В одиннадцать вечера семнадцатилетняя барышня топала по направлению к Ленинградскому вокзалу и впервые за долгое время чувствовала себя очень легко. Он даже не позвонил узнать, добралась ли я… Та фраза, сказанная им, ранила до глубины души, потому что тогда и до сих пор я воспринимаю ее слишком серьезно. Получается, если с ним – то дочь, а если без него – то чужая?.. Но произнесена она была с некоей бравадой, лицедейством и отчасти была легким алаверды.
Я подобную историю провернула в раннем детстве, мне около четырех лет было. Жила тогда у бабушки Матильды (по материнской линии) в Киеве, родители приезжали в гости. Явился папа, которого я год не видела. Бабушка была чрезвычайно добрым и мягким человеком, и вот с песнями-прибаутками она пытается накормить меня кашей. Я не ем. Отец, устав смотреть на это безобразие, шлепнул меня по попе: «Не хочешь – не ешь!» Я обалдела, потому что доселе никто меня и пальцем не трогал. Вечером в детский садик за мной пришел папа, которого там раньше никто не видел.
– Я за Полиной Петренко, – говорит.
Естественно, воспитательница сомневается, но зовет:
– Полина, иди сюда, твой папа пришел.
На что я радостно сообщила:
– Это не мой папа!
Ух и злой он потом был! «Она меня опозорила!» – жаловался дома бабушке. Да, наверное, мама права – много у нас с ним общего. Но это лирика.
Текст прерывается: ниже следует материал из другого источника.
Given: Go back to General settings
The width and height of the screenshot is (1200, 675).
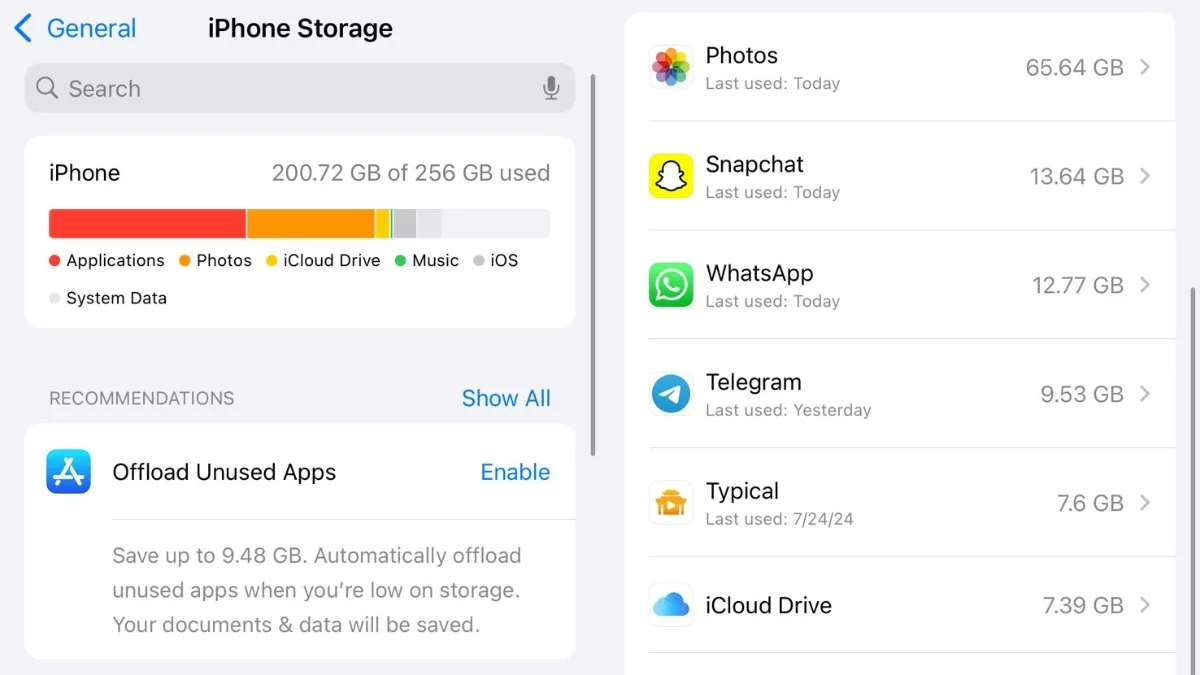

Когда же спустя много лет отец поставил мне условия «признания нашего родства», Галина Петровна предпочла в ситуацию не вмешиваться. Ее, как и любого человека, невозможно покрасить в один цвет – многие качества Кожуховой меня восхищали, а другие вовсе нет. Одно точно: Галюся занимала в жизни и сердце отца большое место. Он ее любил. Поэтому когда осенью 2009-го Кожухова умерла, я понимала, как тяжело должно быть папе. Не позвонила потому, что наше с ним налаживающееся общение снова дало трещину: незадолго до этого мы поссорились из-за маминого интервью одной газете и он швырял трубку. Но сердце мое за него все равно болело.
Сейчас очень жалею, что никак не проявила себя сразу. Впрочем, сам он тоже не искал моего сочувствия. Только спустя полгода после похорон папиной второй жены я набрала его номер. Неожиданно отец был в прекрасном расположении духа. Спрашивал, как у меня дела, как мама, какого роста его внучка Настя, посмеялся, что метр с кепкой. Я немного удивилась этой повышенной веселости, но прониклась вниманием и предложила:
– А не переехать ли тебе к нам в Мюнхен?
Мы жили за границей уже семь лет – быт устроен, страна хорошая.